Madam Chair, tonight we are holding a take-note debate, but it could have been an emergency debate. In fact, many of us requested that it be an emergency debate. This debate concerns an issue that is extremely serious and extremely worrying: the situation in the Middle East.
As members of the human race, I think we all have reasons to grieve and worry about what is happening.
Some Quebeckers sitting here are about my age, give or take a few years. Like many other Quebeckers, we grew up with that classic Quebec film called La guerre des tuques and with the saying, “War, war, that's no reason to hurt each other.” We remember that.
Unfortunately, once we leave tender childhood behind, we are confronted with the cold reality that war means dead men, women and children; it means the sound of bombs; it means souls; it means civilians dying and returning soldiers suffering from post-traumatic stress disorder. In many cases, families never see their fathers and husbands again. Unfortunately, some wars are necessary, some wars are just, but it is best to avoid them whenever possible.
In this case, my colleague talked earlier about how the United States and Canada helped overthrow the Iranian regime in the past and installed the shah of Iran. It was a corrupt regime. The transplant did not take and the shah was overthrown. I do not know how necessary it is to point out that no one here in the House has any sympathy for the Iranian regime, for political Islam or for the terrorist practices supported by the Iranian regime.

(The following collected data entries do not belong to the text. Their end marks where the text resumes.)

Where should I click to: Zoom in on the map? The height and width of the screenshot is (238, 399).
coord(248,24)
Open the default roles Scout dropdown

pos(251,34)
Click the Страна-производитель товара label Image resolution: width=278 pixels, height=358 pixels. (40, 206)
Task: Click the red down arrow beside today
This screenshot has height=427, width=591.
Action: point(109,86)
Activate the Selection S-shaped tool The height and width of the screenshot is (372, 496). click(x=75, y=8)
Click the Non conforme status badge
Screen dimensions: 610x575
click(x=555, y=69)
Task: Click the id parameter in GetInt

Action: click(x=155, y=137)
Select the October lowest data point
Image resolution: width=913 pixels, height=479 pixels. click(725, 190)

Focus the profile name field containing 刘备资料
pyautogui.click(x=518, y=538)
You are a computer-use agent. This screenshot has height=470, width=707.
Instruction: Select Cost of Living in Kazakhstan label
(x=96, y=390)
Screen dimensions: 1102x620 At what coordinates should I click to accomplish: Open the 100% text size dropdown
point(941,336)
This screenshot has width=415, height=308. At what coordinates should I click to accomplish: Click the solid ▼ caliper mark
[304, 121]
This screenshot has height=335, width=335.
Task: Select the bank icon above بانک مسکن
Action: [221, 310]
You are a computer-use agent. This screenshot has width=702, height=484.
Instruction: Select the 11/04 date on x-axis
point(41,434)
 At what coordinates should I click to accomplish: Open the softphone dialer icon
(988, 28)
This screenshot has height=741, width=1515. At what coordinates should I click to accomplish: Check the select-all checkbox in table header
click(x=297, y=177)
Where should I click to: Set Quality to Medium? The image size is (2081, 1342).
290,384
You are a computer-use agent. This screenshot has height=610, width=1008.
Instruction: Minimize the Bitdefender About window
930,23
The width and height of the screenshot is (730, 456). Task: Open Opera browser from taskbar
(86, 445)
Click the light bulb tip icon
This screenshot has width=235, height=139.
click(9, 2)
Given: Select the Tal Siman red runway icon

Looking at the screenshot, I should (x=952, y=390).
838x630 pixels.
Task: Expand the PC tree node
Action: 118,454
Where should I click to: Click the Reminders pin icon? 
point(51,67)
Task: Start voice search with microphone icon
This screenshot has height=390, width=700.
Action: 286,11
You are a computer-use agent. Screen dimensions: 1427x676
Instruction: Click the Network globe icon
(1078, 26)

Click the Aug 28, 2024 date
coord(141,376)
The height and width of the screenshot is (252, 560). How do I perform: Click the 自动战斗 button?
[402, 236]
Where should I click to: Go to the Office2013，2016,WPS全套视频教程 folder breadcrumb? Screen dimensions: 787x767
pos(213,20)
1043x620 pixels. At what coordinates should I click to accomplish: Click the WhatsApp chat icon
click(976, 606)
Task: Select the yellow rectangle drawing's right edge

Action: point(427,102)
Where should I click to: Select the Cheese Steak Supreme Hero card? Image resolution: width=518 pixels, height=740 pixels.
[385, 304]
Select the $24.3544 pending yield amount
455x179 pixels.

That is not the issue. I think that the debate needs to focus on other things. Although we may have differing opinions on what needs to be done, no one here has any sympathy or support for those things. However, one thing is certain: Nation building does not work when it is imposed. When imperial wars have been waged to change a regime, no matter how repressive or repugnant the regime was, it has never worked.
Did it work in Iraq? No. Did it work in Afghanistan, even though, in that case, it was a completely justified war because it was a regime that had supported a terrorist attack in the heart of the west? Circumstances made this attack necessary, but the Taliban returned several years later anyway. Is it going to work any better, or work at all, in the case of Iran? The answer is also no.
The Ayatollah regime was on its last legs and was extremely unpopular. Its economy was in bad shape, and it was starting to become unstable. People were protesting, and young people especially were deeply hostile to that regime. It was probably only a matter of time before it fell on its own. However, through these attacks, which were carried out without consulting their partners, the United States and Israel have probably created generations of anti-westerners, who will stay that way for a long time, pass it on and build a common narrative for themselves in that country. They will build a common narrative that will ensure that anti-western hate lasts a very long time.
These nation builders—formerly known as neo-Conservatives during the time of Bush Sr. and Bush Jr., who believed that bombing and invading countries was the way to impose democracy—were, however, denounced by the Trump administration during a different era. I was in Dayton just last spring for the NATO Parliamentary Assembly, and the United States gave a speech opposing hegemonic and imperialistic practices. That has never worked anywhere.
Here at home, while we strongly favour diplomatic support, humanitarian support, humanitarian convoys, emergency aid shipments to the most essential consular missions over there, we want to make it perfectly clear: Not a single Canadian soldier is to set foot there for military purposes.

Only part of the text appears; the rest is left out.